・・・通学・・・
家から小学校までは2キロほどの道のりで、子どもの足で30分ほど掛けて通学していました。初めの内こそ、決められた通学路を真面目に通っていたのですが、慣れるに従い要領良く住宅街を通り抜けて行く幾つかの近道を覚えようになりました。
たいていは、近所の級友2、3人と一緒なのですが、途中からは仲間が増えて賑やかになります。
当時は車など滅多に通りませんから、駆けっこや鬼ごっこなどで大騒ぎしながら行くのですが、あまり時間の無い時には、住宅街を縫うようにして最短の近道を走り抜けて行くのです。
またタップリと余裕がある時は、わざわざ遠回りまでして、気の合う級友を誘って通ったものです。
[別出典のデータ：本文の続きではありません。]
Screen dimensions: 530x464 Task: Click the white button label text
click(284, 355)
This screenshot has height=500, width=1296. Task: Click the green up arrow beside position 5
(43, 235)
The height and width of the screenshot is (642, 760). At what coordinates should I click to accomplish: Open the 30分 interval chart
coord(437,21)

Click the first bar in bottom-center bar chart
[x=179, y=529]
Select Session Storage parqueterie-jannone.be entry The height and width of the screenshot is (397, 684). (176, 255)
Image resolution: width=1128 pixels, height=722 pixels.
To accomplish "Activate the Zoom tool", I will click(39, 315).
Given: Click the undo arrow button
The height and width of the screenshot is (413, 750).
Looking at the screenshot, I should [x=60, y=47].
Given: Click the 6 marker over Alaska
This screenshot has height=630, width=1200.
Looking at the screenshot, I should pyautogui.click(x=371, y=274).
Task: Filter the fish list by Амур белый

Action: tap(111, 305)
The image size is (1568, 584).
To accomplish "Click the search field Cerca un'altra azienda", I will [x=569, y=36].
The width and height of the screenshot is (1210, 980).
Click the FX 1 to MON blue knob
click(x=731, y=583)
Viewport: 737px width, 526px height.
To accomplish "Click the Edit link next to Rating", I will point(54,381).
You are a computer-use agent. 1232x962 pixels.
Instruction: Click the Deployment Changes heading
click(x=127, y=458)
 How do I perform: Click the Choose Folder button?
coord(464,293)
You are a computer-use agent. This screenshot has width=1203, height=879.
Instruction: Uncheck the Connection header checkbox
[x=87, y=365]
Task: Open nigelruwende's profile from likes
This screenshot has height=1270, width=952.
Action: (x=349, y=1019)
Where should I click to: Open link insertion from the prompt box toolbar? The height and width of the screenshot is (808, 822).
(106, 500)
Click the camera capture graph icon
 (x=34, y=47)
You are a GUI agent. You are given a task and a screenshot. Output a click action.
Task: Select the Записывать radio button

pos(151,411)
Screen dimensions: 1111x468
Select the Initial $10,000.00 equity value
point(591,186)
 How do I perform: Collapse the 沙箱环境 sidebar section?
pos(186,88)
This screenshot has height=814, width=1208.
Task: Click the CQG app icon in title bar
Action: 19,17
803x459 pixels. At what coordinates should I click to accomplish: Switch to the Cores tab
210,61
こうしてその頃の私たちには、通学も学校も遊び場一つとしか考えて居ませんでしたから、クラスの仲間と遊びを覚えたり作ったりして過ごす、学校とその通学が一番楽しかったのです。
ですから、夏休みや冬休みは別にして、日曜日などの休日はむしろ恨めしい存在だったのでした。
壱~夏の通学・・・薔薇いちご
学校内の授業や遊びも勿論ですが、同じ方向の級友と一緒の通学時もとかく楽しいものでした。
その楽しさは、冬の通学とは違っておりましたが、夏にはまたそれなりの楽しさがありました。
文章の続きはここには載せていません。